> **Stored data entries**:
+===+
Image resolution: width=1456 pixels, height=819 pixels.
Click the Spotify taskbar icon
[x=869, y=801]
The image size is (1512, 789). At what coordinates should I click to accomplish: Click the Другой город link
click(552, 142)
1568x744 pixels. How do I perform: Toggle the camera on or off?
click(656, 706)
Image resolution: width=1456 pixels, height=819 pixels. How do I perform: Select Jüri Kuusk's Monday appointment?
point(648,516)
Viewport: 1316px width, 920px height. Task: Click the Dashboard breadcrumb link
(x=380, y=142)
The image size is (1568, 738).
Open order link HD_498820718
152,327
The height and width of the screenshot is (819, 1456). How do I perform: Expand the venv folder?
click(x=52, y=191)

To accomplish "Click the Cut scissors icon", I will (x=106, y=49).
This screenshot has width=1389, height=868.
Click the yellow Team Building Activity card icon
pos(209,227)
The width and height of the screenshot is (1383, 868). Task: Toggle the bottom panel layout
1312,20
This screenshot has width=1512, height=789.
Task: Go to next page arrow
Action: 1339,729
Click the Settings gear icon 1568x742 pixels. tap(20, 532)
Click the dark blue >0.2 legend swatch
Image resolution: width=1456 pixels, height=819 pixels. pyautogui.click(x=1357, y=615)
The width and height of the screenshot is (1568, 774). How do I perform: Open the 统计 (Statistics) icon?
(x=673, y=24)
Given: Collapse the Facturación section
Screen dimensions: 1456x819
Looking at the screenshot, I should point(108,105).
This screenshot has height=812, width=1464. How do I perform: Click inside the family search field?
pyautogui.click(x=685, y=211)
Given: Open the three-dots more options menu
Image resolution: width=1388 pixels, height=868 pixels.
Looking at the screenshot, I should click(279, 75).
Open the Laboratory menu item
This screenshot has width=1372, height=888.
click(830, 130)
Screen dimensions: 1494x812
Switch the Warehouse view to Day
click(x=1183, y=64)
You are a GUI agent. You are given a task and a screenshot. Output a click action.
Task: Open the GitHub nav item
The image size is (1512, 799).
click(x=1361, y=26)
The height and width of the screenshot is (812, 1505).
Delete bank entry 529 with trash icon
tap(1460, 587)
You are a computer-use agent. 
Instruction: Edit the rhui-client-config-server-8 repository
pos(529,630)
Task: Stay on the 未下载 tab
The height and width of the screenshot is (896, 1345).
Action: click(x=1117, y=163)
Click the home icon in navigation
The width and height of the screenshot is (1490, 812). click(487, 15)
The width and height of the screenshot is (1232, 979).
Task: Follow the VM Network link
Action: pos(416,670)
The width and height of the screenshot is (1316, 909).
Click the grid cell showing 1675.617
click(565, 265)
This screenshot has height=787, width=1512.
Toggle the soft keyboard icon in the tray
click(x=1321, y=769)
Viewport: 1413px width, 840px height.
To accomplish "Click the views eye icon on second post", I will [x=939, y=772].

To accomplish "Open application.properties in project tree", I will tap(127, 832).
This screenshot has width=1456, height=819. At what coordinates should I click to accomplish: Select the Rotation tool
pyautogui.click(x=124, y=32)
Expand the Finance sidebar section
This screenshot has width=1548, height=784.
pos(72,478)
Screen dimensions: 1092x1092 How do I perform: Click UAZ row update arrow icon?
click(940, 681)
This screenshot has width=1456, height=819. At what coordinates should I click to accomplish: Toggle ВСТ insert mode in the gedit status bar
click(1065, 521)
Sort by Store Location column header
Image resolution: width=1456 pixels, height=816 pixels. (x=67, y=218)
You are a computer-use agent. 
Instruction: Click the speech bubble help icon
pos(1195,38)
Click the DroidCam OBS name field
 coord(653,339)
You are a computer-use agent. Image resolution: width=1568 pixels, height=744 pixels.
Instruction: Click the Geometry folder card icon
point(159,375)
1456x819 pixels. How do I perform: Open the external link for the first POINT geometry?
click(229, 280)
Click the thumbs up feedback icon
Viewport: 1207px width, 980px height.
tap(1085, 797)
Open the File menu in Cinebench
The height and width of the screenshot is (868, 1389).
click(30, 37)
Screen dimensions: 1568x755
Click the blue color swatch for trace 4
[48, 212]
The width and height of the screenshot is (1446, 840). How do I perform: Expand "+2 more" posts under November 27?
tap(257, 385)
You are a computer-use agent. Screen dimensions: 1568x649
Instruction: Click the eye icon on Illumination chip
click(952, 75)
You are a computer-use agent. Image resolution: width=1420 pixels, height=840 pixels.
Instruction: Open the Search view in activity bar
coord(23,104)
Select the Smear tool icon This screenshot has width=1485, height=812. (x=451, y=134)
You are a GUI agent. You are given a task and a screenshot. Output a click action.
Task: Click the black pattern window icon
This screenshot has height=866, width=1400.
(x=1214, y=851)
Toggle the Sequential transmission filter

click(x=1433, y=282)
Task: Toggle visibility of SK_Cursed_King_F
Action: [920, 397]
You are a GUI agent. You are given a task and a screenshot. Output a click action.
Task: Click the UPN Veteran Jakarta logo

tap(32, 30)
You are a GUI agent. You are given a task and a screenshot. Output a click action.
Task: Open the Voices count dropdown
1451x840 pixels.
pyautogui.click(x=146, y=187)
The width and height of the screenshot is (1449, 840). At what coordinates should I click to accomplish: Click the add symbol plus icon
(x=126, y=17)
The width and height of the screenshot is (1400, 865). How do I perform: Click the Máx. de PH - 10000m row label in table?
+===+
> **Assigned task**: What lines hold the string "computer"? Pick them out of the data.

> **Answer to the exercise**:
You are a computer-use agent. 
You are a computer-use agent. 
You are a computer-use agent. Image resolution: width=1568 pixels, height=744 pixels.
You are a computer-use agent. Screen dimensions: 1568x649
You are a computer-use agent. Image resolution: width=1420 pixels, height=840 pixels.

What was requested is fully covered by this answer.